In a statement, Newrez, which is a mortgage subsidiary of Rithm Capital, said it was disappointed by the "surprise nature" of Washington State's announcement and that charges arrived without warning or normal engagement. 

"While we are still reviewing the specifics of each claim, we fundamentally disagree with the state's charges and the way our practices have been characterized and intend to vigorously contest the action and its allegations," the company wrote in a statement to National Mortgage News. 

The Washington order allows Newrez to request a formal hearing on the charges. 

"Newrez takes its obligations to our customers and investors very seriously and is committed to operating in compliance with all applicable state and federal laws," it added.

The announcement arrives after several other lawsuits targeted servicing operations of the Fort Washington, Pennsylvania-based mortgage company over the past three years.

A number of the lawsuits cite pre-acquisition activity and conduct that occurred at Specialized Loan Servicing, a unit of Computershare purchased by Rithm Capital and Newrez in 2024, including attempted collections of forgiven "zombie" second liens originated prior to the Great Recession.

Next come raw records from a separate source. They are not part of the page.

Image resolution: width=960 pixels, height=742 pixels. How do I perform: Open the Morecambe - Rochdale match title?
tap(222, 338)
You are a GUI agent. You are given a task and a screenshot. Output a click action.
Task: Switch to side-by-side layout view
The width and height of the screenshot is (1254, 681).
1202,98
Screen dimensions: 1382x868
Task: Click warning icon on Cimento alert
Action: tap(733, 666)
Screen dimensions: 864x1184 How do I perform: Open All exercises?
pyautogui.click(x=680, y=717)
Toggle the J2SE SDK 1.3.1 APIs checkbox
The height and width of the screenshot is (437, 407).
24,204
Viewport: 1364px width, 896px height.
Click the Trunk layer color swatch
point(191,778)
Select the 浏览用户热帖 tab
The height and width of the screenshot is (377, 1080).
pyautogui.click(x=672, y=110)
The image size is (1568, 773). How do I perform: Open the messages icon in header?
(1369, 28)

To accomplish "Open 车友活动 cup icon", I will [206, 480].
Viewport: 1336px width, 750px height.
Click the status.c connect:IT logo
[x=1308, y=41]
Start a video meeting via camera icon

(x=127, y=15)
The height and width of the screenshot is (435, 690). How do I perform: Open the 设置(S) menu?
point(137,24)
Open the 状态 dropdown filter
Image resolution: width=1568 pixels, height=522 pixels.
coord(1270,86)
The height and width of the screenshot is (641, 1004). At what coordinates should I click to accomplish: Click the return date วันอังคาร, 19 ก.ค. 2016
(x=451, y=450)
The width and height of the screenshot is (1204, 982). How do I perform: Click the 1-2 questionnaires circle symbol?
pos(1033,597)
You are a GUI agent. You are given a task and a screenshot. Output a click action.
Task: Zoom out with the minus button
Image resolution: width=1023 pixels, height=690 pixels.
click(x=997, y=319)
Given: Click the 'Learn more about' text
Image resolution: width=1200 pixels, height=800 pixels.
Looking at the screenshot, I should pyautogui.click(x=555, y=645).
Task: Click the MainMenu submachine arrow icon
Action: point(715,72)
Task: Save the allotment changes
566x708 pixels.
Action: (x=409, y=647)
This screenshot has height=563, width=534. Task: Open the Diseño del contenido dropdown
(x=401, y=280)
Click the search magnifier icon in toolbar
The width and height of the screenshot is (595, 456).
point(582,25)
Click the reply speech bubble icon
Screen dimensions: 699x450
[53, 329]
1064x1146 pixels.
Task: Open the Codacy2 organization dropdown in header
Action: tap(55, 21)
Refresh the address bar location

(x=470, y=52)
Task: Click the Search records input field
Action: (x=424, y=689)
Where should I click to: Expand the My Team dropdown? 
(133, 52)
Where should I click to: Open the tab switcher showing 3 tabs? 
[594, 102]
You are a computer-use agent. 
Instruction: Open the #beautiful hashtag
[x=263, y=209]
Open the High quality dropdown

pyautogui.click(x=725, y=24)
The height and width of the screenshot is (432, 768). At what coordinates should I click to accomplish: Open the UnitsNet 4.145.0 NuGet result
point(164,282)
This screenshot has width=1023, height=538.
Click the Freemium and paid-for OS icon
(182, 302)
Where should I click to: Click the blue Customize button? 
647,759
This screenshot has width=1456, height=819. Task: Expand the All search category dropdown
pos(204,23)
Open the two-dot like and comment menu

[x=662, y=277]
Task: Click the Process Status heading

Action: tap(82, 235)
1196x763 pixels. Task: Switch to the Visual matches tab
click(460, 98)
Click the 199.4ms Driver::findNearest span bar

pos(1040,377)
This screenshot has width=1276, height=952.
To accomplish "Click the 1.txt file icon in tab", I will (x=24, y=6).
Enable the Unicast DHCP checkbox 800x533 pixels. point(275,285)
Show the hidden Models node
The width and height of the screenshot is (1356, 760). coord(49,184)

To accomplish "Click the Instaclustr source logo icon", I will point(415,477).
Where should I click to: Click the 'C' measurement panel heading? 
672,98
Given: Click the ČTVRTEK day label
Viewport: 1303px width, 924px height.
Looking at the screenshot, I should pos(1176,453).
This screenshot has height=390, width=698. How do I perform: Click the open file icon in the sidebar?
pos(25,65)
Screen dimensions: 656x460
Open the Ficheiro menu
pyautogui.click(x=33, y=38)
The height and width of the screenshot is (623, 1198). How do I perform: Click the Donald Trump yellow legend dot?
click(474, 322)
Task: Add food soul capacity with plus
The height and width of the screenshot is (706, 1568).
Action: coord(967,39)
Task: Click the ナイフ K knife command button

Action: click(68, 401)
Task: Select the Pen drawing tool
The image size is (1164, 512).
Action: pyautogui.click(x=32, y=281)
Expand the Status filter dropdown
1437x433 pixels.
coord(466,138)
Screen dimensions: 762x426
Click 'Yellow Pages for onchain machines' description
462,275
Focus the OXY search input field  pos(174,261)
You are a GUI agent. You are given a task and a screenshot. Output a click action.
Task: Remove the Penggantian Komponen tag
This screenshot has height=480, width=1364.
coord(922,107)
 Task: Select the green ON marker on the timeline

Late last year, Newrez agreed to pay $4.7 million in restitution to resolve charges it faced in Massachusetts for alleged prior violations committed by SLS. 

Luminate Home Loans falls under similar state scrutiny

The development puts additional focus on state-level enforcement activity, which mortgage attorneys had predicted would intensify as the Trump administration pulls back on federal oversight.

Also in Washington State, earlier this year, officials agreed to resolve charges against Luminate Home Loans, issuing a $100,000 fine on the lender after it admitted to unlicensed origination activity, insufficient surety bond levels and several disclosure violations. 

Luminate originator Joel Sarysz, a former loan officer who was also named in the original statement of charges, had lost his mortgage license years earlier, yet helped a number of borrowers obtain home loans. 

At the same time, state officials determined under examination that Luminate had employed other unlicensed LOs as managers as well as failed to maintain sufficient surety bond. Examiners also found multiple instances of undated loan applications and failure to provide rate-lock agreements and closing disclosures. 

Per the consent order agreement, Luminate surrendered its consumer loan license and agreed to suspend all lending activity in the state until 2031. A stay issued on half of the original fine means the remaining $50,000 penalty will be waived upon full compliance with terms of the consent order. 

Previously, Sarysz separately signed his own consent order in late January, paying a smaller fine and agreeing to suspension of his loan officer license until 2034.

Officials at parent company Luminate Bank did not respond to a National Mortgage News request for a response prior to publication. Despite its status as a subsidiary of a bank, Luminate Home Loans fell under nonbank licensing policies at the time of the violations. The lender merged with American Equity Bank in 2020, with the entire organization later rebranding under the Luminate name. 

Eyes fall on state regulators

Easing federal oversight, including termination of prior enforcement against financial services companies, turned into a regular theme in the first year of President Trump's second term. Changes in Washington, D.C., though, resulted in changes at state regulators, including the hiring of former federal officials. 

In the last 12 months, California passed a new law protecting homeowners from zombie seconds collections, a rule now being contested by mortgage leaders. Meanwhile, state officials across the country have also shown little hesitation in penalizing lenders for any unlicensed activity.